How Airbnb's New Fee Structure Could Push You Over the VAT Threshold
How Airbnb’s New Fee Structure Could Push You Over the VAT Threshold
Last updated: March 2026
Airbnb’s shift to simplified pricing — also called “Host-Only Fee” — changes how much you actually earn before hitting the UK VAT registration threshold of £90,000. If you’re a host or property manager operating near that limit, the maths have changed in a way that costs you real bookings.
What Changed
Under the old model:
- Host fee: 3% of the booking subtotal
- Guest service fee: ~14%, charged separately to the guest
- Your invoice shows: Booking subtotal minus 3% host fee
Under the new simplified pricing:
- Host fee: 15% (or 15.5%) of the booking subtotal
- Guest service fee: None — it’s absorbed into your price
- Your invoice shows: Booking subtotal minus 15% host fee
Your payout per booking is roughly the same if you adjusted your pricing. But your gross turnover — the number HMRC and VAT use — looks very different.
Why This Matters for VAT
The VAT threshold is calculated on your gross taxable turnover, not your take-home income. That’s the total amount invoiced before deductions.
Old Model (3% Host Fee)
A guest books your property for £1,000.
- Guest price: £1,000
- Guest service fee (14%): £140 (paid by guest, not on your invoice)

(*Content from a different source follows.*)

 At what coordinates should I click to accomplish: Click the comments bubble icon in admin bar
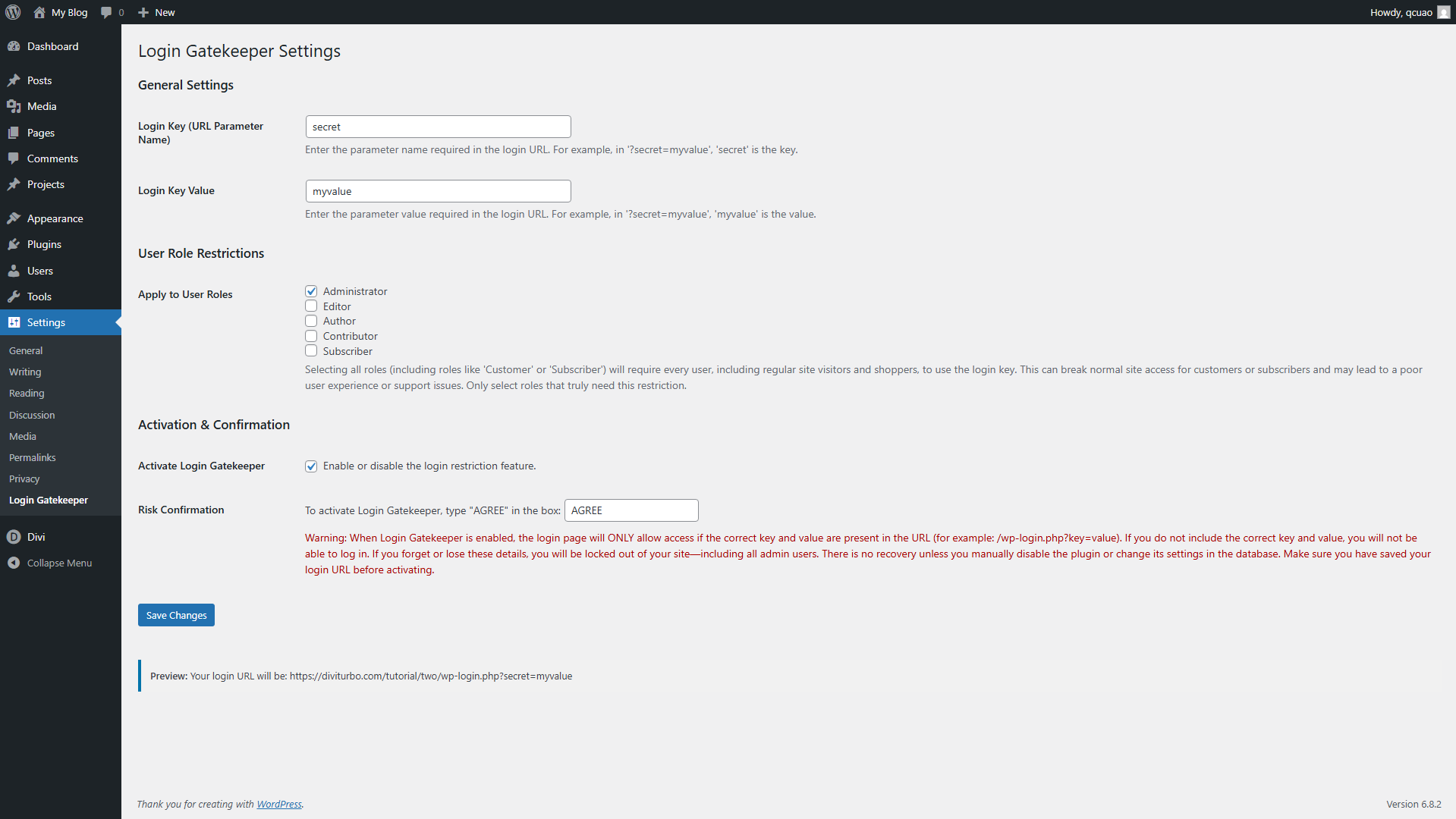[106, 12]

- Booking subtotal: £1,000
- Your host fee (3%): £30
- Your payout: £970
- Your gross turnover (for VAT): £1,000
New Model (15% Host Fee)
Same property, same guest pays £1,000.
- Guest price: £1,000
- No separate guest fee
- Booking subtotal: £1,000
- Your host fee (15%): £150
- Your payout: £850
- Your gross turnover (for VAT): £1,000
In this example, the gross turnover figure is the same. But here’s where it gets tricky — most hosts don’t keep their prices identical. To maintain the same payout, you’d raise your prices.
If You Raise Prices to Compensate
You were earning £970 per booking. To get the same payout at 15%, you’d need a booking subtotal of about £1,141.
- New guest price: £1,141
- Your host fee (15%): £171
- Your payout: £970
- Your gross turnover (for VAT): £1,141
Your gross turnover increased by £141 per booking — without earning any more money.
The Impact at Scale
Say you do 80 bookings a year at £1,000 each.
| Old (3%) | New (15%, same price) | New (15%, adjusted price) | |
|---|---|---|---|
| Gross turnover | £80,000 | £80,000 | £91,280 |
| Platform fees paid | £2,400 | £12,000 | £13,692 |
| Net payout | £77,600 | £68,000 | £77,588 |
| Over £90k VAT threshold? | No | No | Yes |
Under the old model, you had headroom — £10,000 of bookings before hitting VAT. Under the new model, you hit the threshold while earning roughly the same take-home. And if you register for VAT, you either:
- Absorb the 20% VAT out of your income, or
- Raise prices by 20%, making you less competitive
Either way, you lose.
What Counts Toward the £90,000 Threshold
Your VAT taxable turnover includes:
- All Airbnb booking income (gross, before platform fees)
- Booking.com, Vrbo, and any other platform income
- Direct booking income
- Any other taxable supplies you make
It does not include:
- Income from exempt supplies
- Sales of capital assets (in most cases)
If you use multiple platforms, add them all together. The threshold is your total turnover, not per-platform.
What You Can Do
1. Track Your Gross Turnover Accurately
Don’t rely on your payout figure. Your gross income is what appears on Airbnb invoices — the amount before their 15% deduction. This is the number that counts for VAT.
2. Monitor Cumulative Turnover Quarterly
Don’t wait until the end of the tax year. If you’re over £80,000 by October, you need to register for VAT within 30 days of hitting £90,000. Late registration means backdated VAT on everything you’ve sold since the threshold was crossed.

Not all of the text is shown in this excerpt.